The Philippines’ aviation sector is soon to undergo one of the most dramatic overhauls in its history, with a new open skies policy about to be implemented, granting foreign carriers access to provincial airports across the country. The government has said this measure will bolster tourism. However some critics believe liberalising the industry will do little to increase visitor numbers unless Philippine airlines are given reciprocal landing rights overseas.
President Benigno Aquino III first flagged what he called a “pocket open skies” policy late in 2010, announcing his intention to issue an executive order that would let foreign airlines to fly into an extended number of airports from overseas destinations, with the focus being on secondary gateways such as Cebu, Zamboanga, Laoag and Davao.

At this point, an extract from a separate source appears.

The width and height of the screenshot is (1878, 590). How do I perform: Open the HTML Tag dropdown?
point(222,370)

According to President Aquino, the opening up of the Philippines’ skies will be carried out in a way that will also protect the interests of existing local airlines, which would benefit from the increased flow of passengers from abroad.

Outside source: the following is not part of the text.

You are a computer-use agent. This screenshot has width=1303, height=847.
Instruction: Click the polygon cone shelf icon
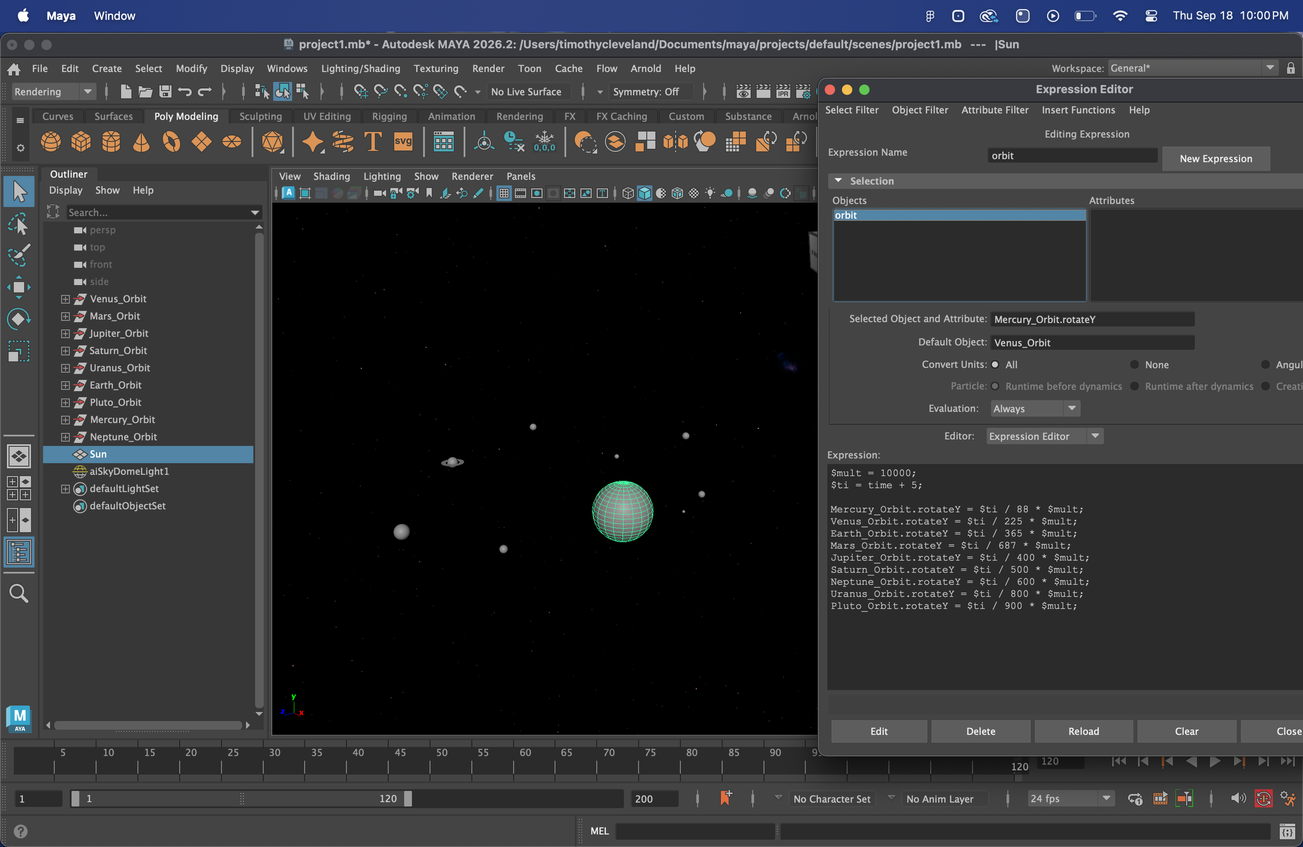141,142
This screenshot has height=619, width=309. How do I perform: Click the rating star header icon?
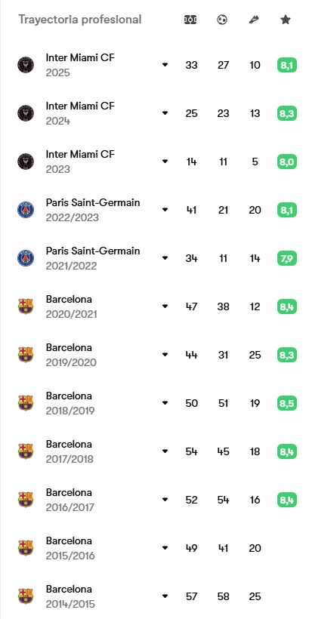tap(286, 20)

“Once implemented, we expect more international airlines to enter the market,” he said on January 6. “Aside from opening our doors to more visitors that will strengthen our tourism, this will also allow us to enjoy a free market for products to further boost our economy. This, of course, will result in thousands of additional jobs, which in turn will provide decent living to many Filipino families.”

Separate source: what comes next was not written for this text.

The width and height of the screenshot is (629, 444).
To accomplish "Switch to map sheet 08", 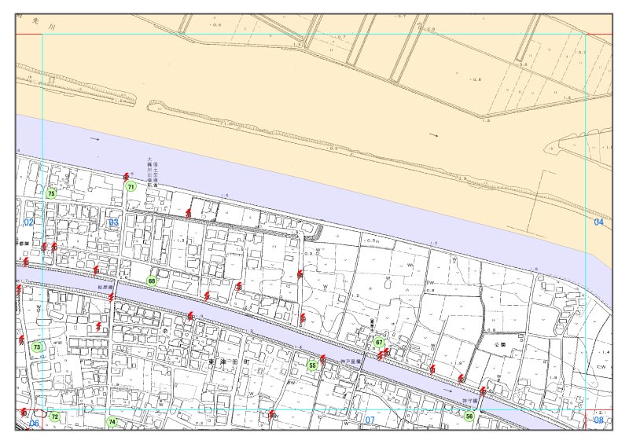I will point(599,420).
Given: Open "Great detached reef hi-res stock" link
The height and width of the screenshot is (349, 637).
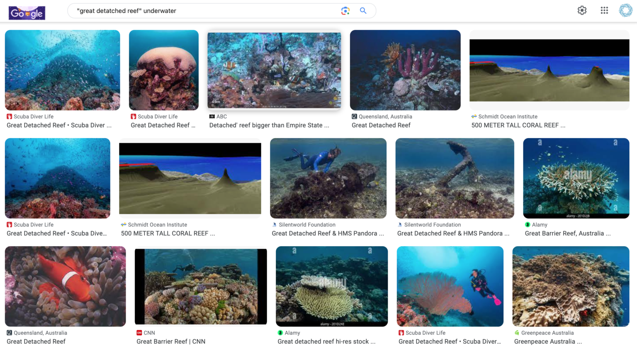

The executive order was expected to be issued at the beginning of January, but it was pushed back after the president requested modifications to the original text, a move officials said was aimed at strengthening the country’s position in negotiating the terms of an open skies deal. Though deferred, the executive order is due to be released in late January or early February.
Not everyone is convinced that the open skies policy will make much of a difference, at least not until a good deal of ground work is completed. Juan Miguel Arroyo, a member of parliament, has said that Philippine carriers must be extended the same rights as overseas airlines, and that the terms and conditions of any open skies agreements must be clearly set out to protect domestic interests.
“If we are to allow foreign airlines to have direct access to our airports, then they should also allow our airlines to have direct access to their airports, too,” Arroyo said on January 9. “There should be a reciprocity clause. The open skies policy should not be one-way traffic, otherwise instead of creating the new jobs this administration claims this executive order would generate, it would kill the local airline industry, which would result in massive lay-offs.”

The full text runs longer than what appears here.